I would imagine the problem to be very similar in spirit to developing a Huffman code given symbol probabilities. Given the distribution of file access probabilities, the number of scans+clicks in the folder hierarchy is captured by the encoding string length/cost. (But I’m being a bit loose)
“Folder navigation is the main way that personal computer users retrieve their own files.”
Maybe in 2010, but is that true now? Is that true of younger users? I personally use find all my files through search (Alfred on macOS). And I know many others who do too.
“Folder structures were found to be shallow (files were retrieved from mean depth of 2.86 folders)”
Again I don’t know if this is still true. When you have to manually click through each folder, then shallow structures make sense. But when you can search into all directories at once, then this starts becoming less of a constraint. And instead you gain the benefits of deep structures without the negatives (I.e. cd’ing through 10 folders).

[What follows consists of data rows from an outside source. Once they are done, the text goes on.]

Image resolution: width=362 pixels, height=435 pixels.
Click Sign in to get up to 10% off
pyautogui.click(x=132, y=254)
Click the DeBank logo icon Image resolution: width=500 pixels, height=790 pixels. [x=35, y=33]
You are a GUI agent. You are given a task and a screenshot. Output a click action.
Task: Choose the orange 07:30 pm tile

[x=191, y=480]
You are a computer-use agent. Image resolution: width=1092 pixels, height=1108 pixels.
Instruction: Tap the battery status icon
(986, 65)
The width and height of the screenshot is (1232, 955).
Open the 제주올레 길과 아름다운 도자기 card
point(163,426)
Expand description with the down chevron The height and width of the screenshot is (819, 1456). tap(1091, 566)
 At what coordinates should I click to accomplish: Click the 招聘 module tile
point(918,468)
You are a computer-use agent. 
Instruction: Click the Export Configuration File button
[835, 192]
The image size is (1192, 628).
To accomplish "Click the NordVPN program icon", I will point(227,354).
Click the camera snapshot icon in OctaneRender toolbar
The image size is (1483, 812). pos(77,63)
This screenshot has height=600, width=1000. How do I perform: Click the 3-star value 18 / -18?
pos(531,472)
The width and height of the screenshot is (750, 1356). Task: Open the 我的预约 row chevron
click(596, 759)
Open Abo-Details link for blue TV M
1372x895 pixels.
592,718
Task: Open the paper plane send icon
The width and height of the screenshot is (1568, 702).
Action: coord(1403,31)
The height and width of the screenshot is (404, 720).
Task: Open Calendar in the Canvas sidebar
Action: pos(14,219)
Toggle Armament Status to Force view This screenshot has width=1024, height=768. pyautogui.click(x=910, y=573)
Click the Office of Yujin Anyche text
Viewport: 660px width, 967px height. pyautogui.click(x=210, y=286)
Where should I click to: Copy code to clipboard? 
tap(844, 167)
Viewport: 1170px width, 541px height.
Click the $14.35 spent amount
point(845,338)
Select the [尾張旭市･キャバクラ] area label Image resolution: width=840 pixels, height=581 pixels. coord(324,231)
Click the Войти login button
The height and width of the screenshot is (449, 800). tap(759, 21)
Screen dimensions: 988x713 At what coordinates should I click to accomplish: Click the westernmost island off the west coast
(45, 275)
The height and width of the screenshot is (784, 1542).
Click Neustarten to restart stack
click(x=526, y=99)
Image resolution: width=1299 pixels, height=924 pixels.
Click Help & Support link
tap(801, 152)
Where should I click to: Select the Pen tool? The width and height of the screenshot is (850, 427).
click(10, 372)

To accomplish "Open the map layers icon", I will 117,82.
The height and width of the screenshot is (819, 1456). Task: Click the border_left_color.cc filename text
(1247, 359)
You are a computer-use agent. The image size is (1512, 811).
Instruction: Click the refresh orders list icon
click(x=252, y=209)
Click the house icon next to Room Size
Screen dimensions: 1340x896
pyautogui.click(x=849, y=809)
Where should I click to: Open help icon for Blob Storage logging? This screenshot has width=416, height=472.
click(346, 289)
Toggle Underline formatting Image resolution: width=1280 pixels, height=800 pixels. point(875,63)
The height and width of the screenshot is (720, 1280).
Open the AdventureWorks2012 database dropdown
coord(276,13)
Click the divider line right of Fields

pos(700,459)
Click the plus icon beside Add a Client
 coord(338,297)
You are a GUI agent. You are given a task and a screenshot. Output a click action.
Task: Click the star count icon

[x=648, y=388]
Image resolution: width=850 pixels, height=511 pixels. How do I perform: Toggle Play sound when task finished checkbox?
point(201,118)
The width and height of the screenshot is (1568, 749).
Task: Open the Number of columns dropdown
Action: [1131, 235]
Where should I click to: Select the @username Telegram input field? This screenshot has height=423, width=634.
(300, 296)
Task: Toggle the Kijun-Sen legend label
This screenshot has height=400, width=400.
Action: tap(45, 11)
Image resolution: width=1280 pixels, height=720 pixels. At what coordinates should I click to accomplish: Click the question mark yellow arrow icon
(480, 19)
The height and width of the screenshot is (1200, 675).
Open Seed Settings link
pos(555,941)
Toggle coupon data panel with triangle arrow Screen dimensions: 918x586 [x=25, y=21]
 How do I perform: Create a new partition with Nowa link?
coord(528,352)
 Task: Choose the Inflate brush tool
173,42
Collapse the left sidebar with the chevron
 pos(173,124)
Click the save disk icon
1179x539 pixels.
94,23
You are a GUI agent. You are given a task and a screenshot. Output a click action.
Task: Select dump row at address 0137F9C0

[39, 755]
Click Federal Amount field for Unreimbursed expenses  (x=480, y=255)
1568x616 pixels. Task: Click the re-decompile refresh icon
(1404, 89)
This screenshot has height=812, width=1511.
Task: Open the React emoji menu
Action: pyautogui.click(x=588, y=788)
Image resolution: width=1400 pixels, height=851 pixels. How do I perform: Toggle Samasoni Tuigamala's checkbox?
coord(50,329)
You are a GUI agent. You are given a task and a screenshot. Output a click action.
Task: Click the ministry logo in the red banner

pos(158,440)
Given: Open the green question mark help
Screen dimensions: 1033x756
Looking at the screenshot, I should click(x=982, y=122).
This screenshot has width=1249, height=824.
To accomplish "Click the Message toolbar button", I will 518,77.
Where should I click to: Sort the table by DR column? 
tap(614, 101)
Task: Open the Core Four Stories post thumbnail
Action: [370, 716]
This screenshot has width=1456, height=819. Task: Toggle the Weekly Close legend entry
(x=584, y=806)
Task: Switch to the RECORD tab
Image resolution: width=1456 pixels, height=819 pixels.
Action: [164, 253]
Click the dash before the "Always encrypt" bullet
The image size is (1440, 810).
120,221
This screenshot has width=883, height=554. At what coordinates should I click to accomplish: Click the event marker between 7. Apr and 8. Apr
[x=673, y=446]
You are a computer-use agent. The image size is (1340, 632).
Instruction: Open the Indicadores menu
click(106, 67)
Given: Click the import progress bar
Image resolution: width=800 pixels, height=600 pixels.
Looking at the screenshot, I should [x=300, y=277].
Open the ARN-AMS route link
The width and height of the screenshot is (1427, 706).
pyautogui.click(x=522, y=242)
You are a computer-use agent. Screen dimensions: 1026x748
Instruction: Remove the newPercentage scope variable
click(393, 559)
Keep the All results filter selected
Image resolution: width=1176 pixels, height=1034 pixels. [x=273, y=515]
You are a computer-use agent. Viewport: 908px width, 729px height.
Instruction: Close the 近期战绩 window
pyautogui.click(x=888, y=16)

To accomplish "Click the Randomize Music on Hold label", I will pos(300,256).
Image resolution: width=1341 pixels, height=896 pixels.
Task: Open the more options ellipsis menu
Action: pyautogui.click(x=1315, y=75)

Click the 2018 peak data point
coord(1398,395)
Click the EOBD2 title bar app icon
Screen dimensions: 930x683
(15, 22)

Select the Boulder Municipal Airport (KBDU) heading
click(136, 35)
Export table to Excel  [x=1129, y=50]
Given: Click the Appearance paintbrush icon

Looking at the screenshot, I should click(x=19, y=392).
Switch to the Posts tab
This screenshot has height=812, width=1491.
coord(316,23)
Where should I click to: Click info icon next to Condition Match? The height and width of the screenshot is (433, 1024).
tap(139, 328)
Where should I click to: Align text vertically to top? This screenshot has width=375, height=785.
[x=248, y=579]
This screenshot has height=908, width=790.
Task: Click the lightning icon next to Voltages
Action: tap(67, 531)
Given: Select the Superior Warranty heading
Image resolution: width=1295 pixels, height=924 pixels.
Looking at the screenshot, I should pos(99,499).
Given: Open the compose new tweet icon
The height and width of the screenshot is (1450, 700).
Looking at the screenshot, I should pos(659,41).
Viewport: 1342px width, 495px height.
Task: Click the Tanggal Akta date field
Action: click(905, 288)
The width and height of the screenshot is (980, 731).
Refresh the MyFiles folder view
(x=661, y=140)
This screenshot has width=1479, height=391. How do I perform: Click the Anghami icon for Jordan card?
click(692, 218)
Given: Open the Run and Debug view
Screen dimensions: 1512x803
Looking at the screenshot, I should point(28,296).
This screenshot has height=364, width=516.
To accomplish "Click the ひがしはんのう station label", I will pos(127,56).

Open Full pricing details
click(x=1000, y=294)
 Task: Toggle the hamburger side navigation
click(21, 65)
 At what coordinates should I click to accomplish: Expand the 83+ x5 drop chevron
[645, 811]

"strong preferences for navigation over search" is surprising to me.
For email, Inbox Zero means everything is basically in Archive, and is findable by successive application of filters.
For files, the requirements of a "project", ie. related files in one repo, means I need to traverse directories.
Mapping memory parts by attributes is way easier for me (file was written in SCSH, something something Pascal's Triangle) than mapping to hierarchies (is that in pkg/scsh or pkg/cs101 or ...).
Hard to believe other people have super good mapping of memories to file hierarchies. Or maybe just repo-based hierarchies is dumb?
> For email, Inbox Zero means everything is basically in Archive, and is findable by successive application of filters.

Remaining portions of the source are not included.